[TEXT SHOWN]
## Begin

Simulation of PV-Based EV Charging Station with Five-Level Inverter
- lms editor
- 12 minutes ago
- 4 min read
👋 Introduction
MATLAB/Simulink model of an EV charging station integrated with a renewable energy system (PV) and the single-phase grid. In this setup, the PV system is connected to the grid using a two-stage conversion (Boost Converter + Five-Level Multilevel Inverter) and it supports two EV charging units, each charging at 5 kW.
🧩 System Overview
This EV charging station model includes:
☀️ Solar PV Array (10 kW)
⬆️ Boost Converter with P&O MPPT
🔋 DC-Link Voltage Regulation (400 V)
🔄 Five-Level Multilevel Inverter + LCL Filter
🌐 Single-phase Grid (230 V, 50 Hz)
🏠 Local Home Load (2 kW)
🚗🚗 Two EV Batteries (each with bidirectional converter)
🔁 Energy management between PV and Grid
The system can operate in both directions:✅ If PV power is available → PV charges EV batteries✅ If PV power is low/zero → Grid supplies power to charge EV batteries
☀️ PV Array Design and Ratings
The PV array is sized for 10 kW charging station operation.
🔹 PV configuration
Series modules: 6
Parallel strings: 5
Single panel rating: 350 W
🔹 Panel parameters at MPP
⚡ VMPP: 43 V
🔌 IMPP: 8.13 A
🔹 PV array performance
🌞 At 1000 W/m² → ≈ 10.48 kW
🌤️ At 500 W/m² → ≈ 5.19 kW
☁️ At 100 W/m² → ≈ 1 kW
This PV array is suitable for building rooftop EV charging applications such as multi-storey apartment charging hubs.

## End

[REQUIRED ACTIONS]
**A)** Answer from the charging station text:
(i) What voltage is the DC link regulated to?
(ii) How many parallel strings does the PV configuration use?
(iii) What output does the PV array give at 500 W/m²?
**B)** Write out the charging station text between "Simulation of PV-Based" and "Regulation (400 V)", inclusive, with no changes.
The data is not needed for this work.

[DATASET SECTION]
## Begin

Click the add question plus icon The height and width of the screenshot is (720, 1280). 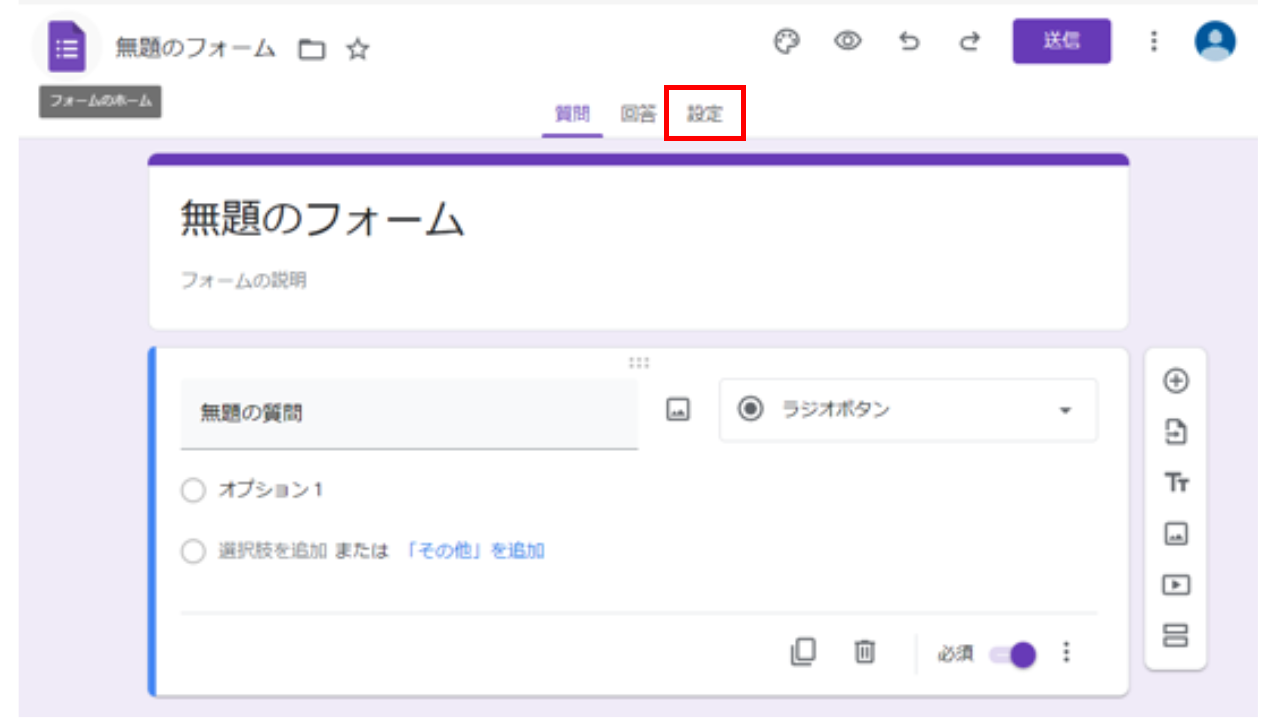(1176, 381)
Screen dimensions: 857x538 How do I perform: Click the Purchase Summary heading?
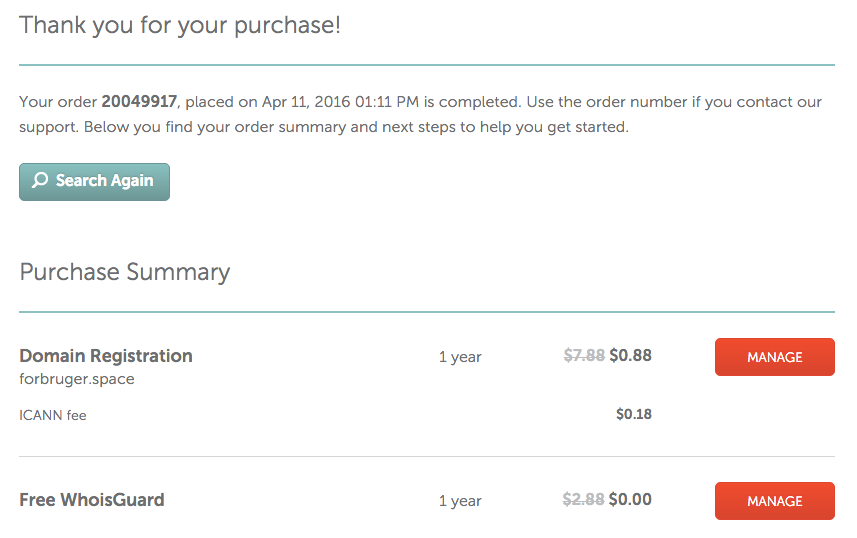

## End

[SOLUTIONS FOR EACH TASK]
**A)**
(i) 400 V
(ii) 5
(iii) About 5.19 kW

**B)**
Simulation of PV-Based EV Charging Station with Five-Level Inverter
- lms editor
- 12 minutes ago
- 4 min read
👋 Introduction
MATLAB/Simulink model of an EV charging station integrated with a renewable energy system (PV) and the single-phase grid. In this setup, the PV system is connected to the grid using a two-stage conversion (Boost Converter + Five-Level Multilevel Inverter) and it supports two EV charging units, each charging at 5 kW.
🧩 System Overview
This EV charging station model includes:
☀️ Solar PV Array (10 kW)
⬆️ Boost Converter with P&O MPPT
🔋 DC-Link Voltage Regulation (400 V)